Women were just too complicated for him, the way they would say one thing and do another. He never knew what to believe: what they said, or what they did... or worse yet, what they never said and what they wanted you to know you should do. They were completely illogical, and whenever he was around them he became irritable and crusty, the same way he reacted to Fergus’s matchmaking.
He finished tidying up, then stared pointedly at his brother’s muddy boots. “There are boot jacks by all the doors.”
“I know. I keep having to step over the blasted things. Damn nuisance if you ask me.” Eachann picked up a walnut from the bowl by the chair and cracked it with his huge hand. He picked out the nut meat and let the shells fall on the table and chair. A second later, clop... clop... clop, and his horse moseyed back into the room.

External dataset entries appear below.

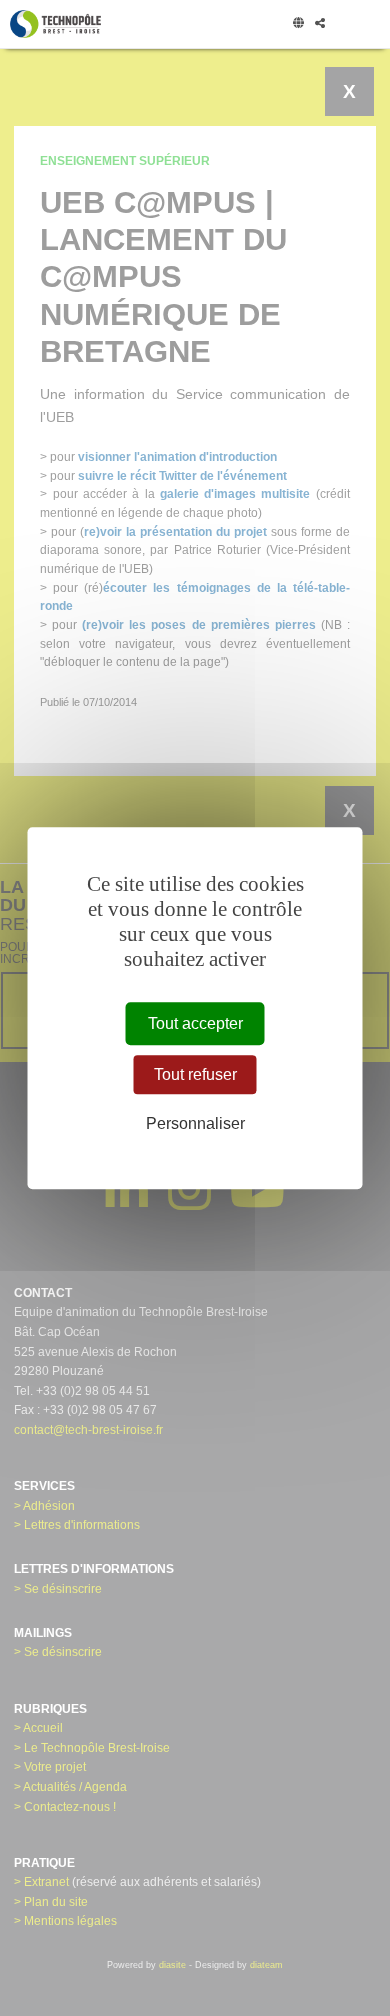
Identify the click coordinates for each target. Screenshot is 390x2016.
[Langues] (298, 24)
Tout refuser (195, 1074)
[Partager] (319, 24)
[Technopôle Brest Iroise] (55, 24)
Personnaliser (195, 1124)
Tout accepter (195, 1023)
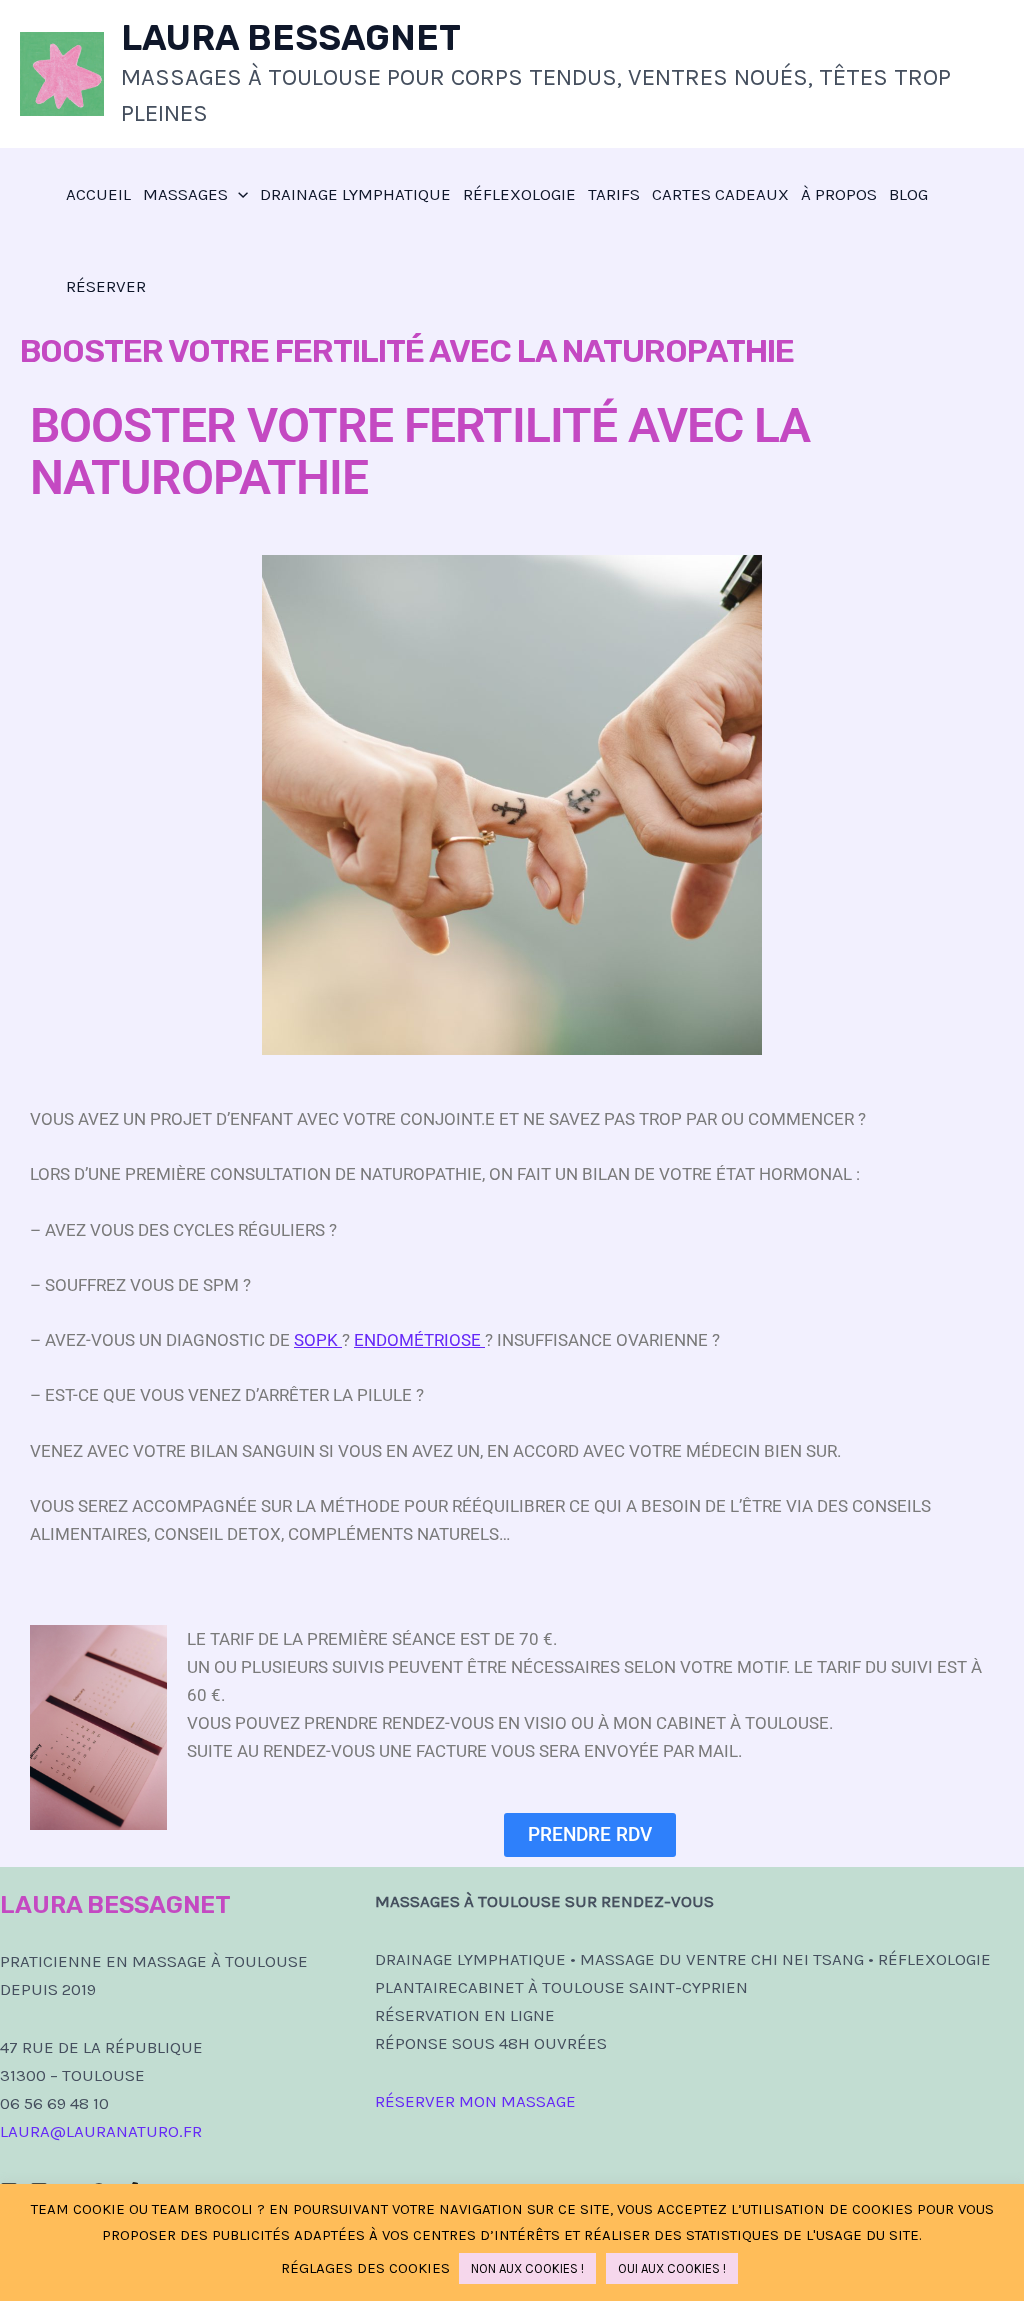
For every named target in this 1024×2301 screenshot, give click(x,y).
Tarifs (614, 194)
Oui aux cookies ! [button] (672, 2268)
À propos (839, 194)
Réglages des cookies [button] (365, 2268)
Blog (908, 194)
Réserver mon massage (475, 2101)
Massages (185, 194)
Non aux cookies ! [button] (527, 2268)
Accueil (98, 194)
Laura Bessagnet (291, 38)
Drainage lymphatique (355, 194)
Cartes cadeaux (720, 194)
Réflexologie (519, 194)
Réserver (106, 286)
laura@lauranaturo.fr (101, 2131)
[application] (238, 194)
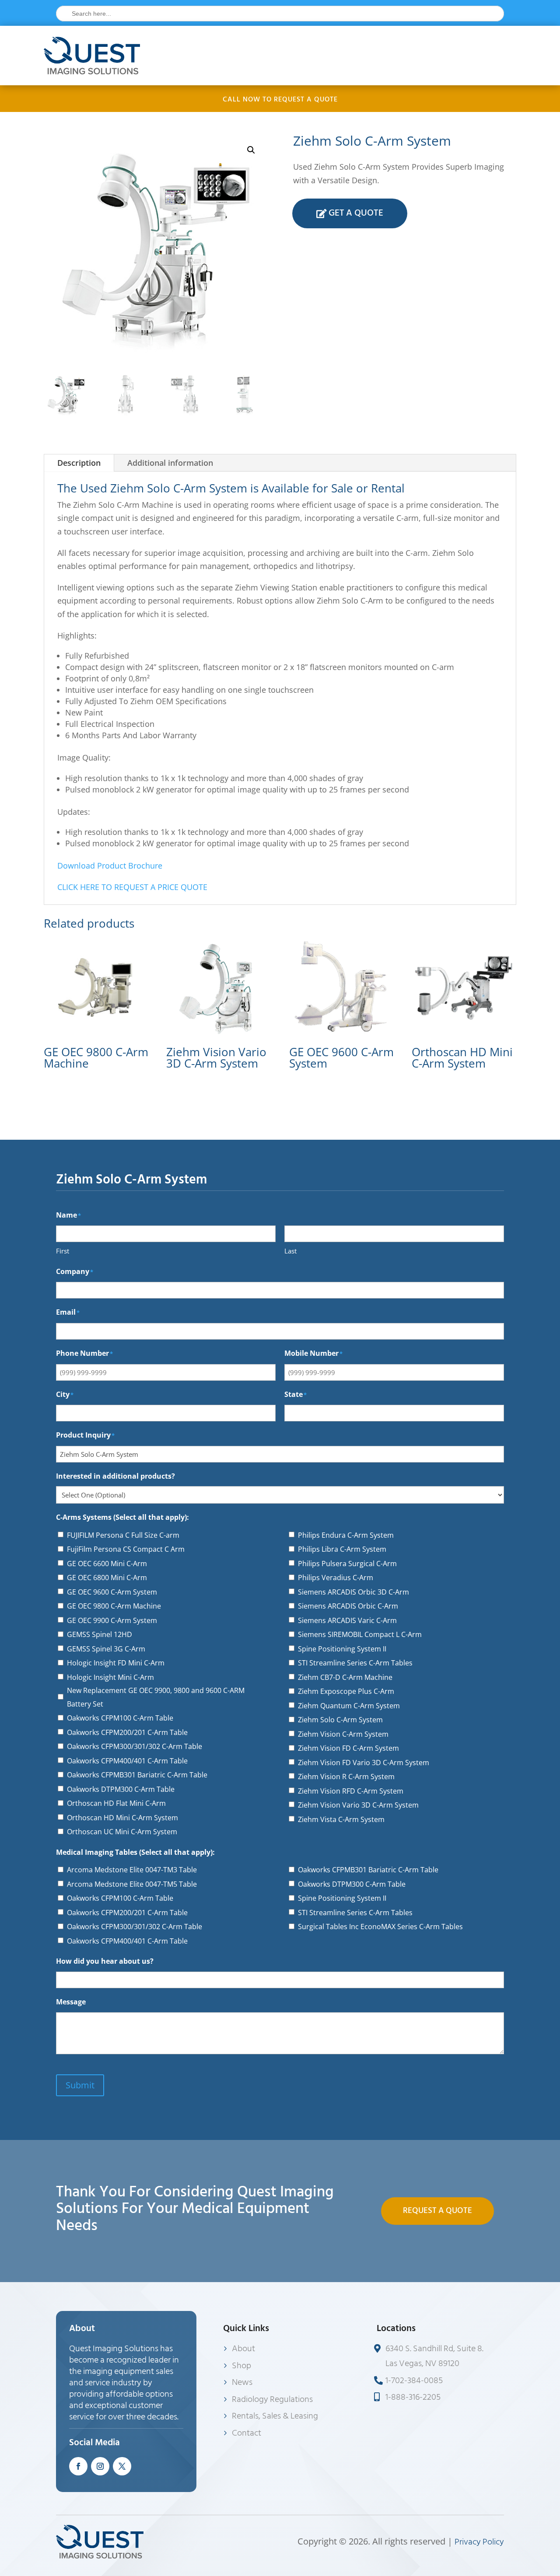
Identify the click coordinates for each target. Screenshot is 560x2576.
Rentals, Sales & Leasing (275, 2416)
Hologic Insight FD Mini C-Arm (115, 1663)
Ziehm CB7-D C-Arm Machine (345, 1677)
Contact (246, 2433)
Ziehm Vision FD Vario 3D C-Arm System (363, 1762)
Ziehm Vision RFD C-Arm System (350, 1791)
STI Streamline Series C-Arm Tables (355, 1663)
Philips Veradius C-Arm (335, 1577)
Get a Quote (355, 213)
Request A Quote (437, 2210)
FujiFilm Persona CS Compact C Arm (126, 1549)
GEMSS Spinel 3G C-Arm (106, 1649)
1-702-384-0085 (414, 2381)
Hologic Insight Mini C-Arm (110, 1677)
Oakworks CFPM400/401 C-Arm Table (127, 1761)
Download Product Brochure (109, 865)
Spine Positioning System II (342, 1649)
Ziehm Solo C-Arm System (340, 1719)
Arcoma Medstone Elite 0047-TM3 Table (132, 1869)
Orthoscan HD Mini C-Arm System (122, 1817)
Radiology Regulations (272, 2399)
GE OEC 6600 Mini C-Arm (107, 1563)
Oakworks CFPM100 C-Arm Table (120, 1718)
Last (290, 1250)
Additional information (170, 462)
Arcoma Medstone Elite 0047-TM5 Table (132, 1884)
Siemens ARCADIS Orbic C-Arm (348, 1606)
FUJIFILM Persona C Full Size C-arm (123, 1535)
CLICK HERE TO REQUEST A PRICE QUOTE (132, 887)
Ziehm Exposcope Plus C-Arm (346, 1691)
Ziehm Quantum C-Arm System (349, 1705)
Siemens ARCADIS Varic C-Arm (347, 1620)
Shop (241, 2366)
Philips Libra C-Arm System (342, 1549)
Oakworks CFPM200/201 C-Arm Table (127, 1732)
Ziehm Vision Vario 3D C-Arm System (358, 1805)
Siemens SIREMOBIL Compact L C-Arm (360, 1634)
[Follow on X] (122, 2466)
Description (79, 462)
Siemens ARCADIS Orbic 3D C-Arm (353, 1592)
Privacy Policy (479, 2542)
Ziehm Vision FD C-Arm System (348, 1748)
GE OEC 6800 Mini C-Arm (107, 1577)
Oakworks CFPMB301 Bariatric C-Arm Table (137, 1775)
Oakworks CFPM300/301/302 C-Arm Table (134, 1746)
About (243, 2349)
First (62, 1250)
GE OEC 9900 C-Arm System (112, 1620)
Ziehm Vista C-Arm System (341, 1819)
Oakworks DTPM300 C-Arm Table (121, 1789)
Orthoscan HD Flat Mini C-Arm (116, 1803)
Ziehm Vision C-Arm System (343, 1734)
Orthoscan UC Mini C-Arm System (122, 1831)
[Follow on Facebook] (78, 2466)
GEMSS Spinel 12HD (99, 1634)
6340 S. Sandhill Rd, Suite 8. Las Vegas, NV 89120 (434, 2356)
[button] (251, 150)
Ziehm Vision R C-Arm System (346, 1776)
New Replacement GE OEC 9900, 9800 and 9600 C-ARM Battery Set (156, 1697)
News (242, 2382)
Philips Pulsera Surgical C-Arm (347, 1563)
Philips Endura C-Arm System (346, 1535)
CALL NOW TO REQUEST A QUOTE (280, 99)
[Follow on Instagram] (100, 2466)
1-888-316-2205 (413, 2397)
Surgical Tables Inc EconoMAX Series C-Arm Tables (380, 1926)
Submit (80, 2085)
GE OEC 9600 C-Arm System (112, 1592)
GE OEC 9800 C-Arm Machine (114, 1606)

Calum gave up. He shoved his glasses back up his nose with a stiff finger and shuffled the stacks around his desk until they were aligned and in alphabetical order, then he looked back at Eachann who was dusted with walnut shells. “Where are the women?”
“In the kitchen.”
“The kitchen?Why the kitchen?”
“Women belong in the kitchen.” Eachann cracked another nut. “Besides, I told them your favorite foods were doughnuts and blueberry pie.”
“Yourfavorite foods are doughnuts and blueberry pie.
Eachann grinned. “I know.”
“I want to get rid of those women and you’ve got them cooking pies?”
Eachann shrugged and tossed a piece of nut in the air and caught it with his open mouth. “I was hungry.’“ He looked at Calum. “Stop your worrying. They’re too busy trying to impress you with their recipes to be following you around. Besides, I locked the kitchen door.”
“Where’s Fergus?”
Eachann used a piece of walnut shell to point at the open doorway.
Calum looked, but the doorway was empty. He waited to the sound of cracking nuts and the annoying patter of walnut shells on his clean carpet. Finally he called out, “Fergus!”
Nothing.
“Fergus MacLachlan, I know you’re bloody well out there!”
Nothing.
“Get in here, old man.”
“I’m coming... I’m coming...” A tall old man with shoulder-length hair as white as seafoam came walking through the open door. He scowled at the room in general from a craggy time-and sea-weathered face. “Do ye ken I canna hear ye? Ye’re bellowing like a foghorn. Ye need tae respect yer elders, laddie.” He squinted at the stallion, then his gaze shifted to Eachann, who pointed toward Calum. Fergus planted his hammy fists on his hips, turned, and scowled at a bust of Robert the Bruce that stood on a mahogany column pedestal near Calum’s desk. “I dinna be deaf, dumb and blind, ye ken.”
“I’m over here,” Calum said dryly.
Fergus turned again and squinted at him. He didn’t say anything, but his whiskered chin jutted out like a mule.
“I told you no more women.”
“Aye, that ye did, laddie, that ye did.”
“Take them back, old man.”
Fergus only stood there as if he had grown roots.
“I’m going to tell you this once more. Do not bring women to this island. In fact, you won’t be going ashore again.”